9.20.1 Duplicate UDR Detection Agent Overview
The Duplicate UDR Detection agent provides duplication control on incoming UDRs. Each new UDR is compared with the UDRs that are already stored, to evaluate if it is a duplicate.
If a duplicate is found, a message is automatically logged in the System Log, and the UDR is marked as erroneous and routed on a user-defined route, for instance to ECS. If the UDR is routed to ECS, an automatically generated ECS Error Code, DUPLICATE_UDR
, is assigned to the UDR, which enables searching for duplicate UDRs in ECS.

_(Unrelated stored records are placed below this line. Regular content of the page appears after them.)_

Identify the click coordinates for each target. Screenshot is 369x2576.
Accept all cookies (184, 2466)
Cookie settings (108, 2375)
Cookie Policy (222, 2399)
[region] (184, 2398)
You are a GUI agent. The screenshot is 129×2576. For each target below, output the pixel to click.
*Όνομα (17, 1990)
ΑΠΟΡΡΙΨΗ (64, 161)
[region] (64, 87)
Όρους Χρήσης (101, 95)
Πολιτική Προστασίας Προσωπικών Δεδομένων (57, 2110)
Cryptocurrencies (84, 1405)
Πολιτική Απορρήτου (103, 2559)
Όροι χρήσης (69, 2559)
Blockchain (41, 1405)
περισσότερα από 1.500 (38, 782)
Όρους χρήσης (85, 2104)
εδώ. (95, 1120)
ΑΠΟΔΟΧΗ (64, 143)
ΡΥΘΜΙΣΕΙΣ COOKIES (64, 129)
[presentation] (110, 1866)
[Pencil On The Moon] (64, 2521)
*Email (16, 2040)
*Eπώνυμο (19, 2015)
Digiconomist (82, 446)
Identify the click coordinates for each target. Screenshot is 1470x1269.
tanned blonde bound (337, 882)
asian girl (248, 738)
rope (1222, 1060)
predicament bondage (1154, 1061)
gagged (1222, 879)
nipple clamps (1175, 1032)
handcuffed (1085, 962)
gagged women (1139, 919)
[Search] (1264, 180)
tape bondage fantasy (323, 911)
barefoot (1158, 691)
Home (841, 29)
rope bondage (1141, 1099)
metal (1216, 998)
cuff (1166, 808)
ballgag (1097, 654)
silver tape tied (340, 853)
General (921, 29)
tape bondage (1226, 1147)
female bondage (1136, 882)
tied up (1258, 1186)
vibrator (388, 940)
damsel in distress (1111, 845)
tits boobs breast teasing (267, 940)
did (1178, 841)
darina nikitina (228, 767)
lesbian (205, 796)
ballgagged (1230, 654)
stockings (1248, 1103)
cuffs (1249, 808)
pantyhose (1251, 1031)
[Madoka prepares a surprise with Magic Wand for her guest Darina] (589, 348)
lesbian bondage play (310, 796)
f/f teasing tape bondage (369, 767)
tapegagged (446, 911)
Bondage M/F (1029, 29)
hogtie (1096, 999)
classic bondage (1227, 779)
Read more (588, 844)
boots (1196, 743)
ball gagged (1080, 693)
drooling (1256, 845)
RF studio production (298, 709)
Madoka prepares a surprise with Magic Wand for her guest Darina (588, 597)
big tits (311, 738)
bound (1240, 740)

Duplication comparison is not based on the content of a complete UDR but on the content of the fields selected by the user. When a UDR arrives, two values are calculated by the agent:
- Key from indexing field
- Checksum based on all the fields to check and the indexing field
The key from the indexing field is used to find the right "container" in the cache. If an entry with the same checksum is found in the container, then this is classified as a duplicate.
Note!
If the same file happens to be reprocessed, all UDRs will be considered as being duplicates, unless the cache is full, in which case a part of the cache will be cleared and the corresponding amount of UDRs will be considered as non-duplicates. If the file contains a considerable number of UDRs, the process of inserting all of them in ECS may be time-consuming.
Having a Duplicate Batch agent prior to the Duplicate UDR Detection agent will only make the problem worse. The Duplicate Batch agent will not detect that the batch is a duplicate until the end of the batch. At that point all UDRs have already passed the Duplicate UDR Detection agent and are inserted, as duplicates, into ECS. Since the Duplicate Batch agent will flag for a duplicate batch, the batch is removed from the stream forcing the Duplicate UDR Detection agent to also remove all UDRs from ECS.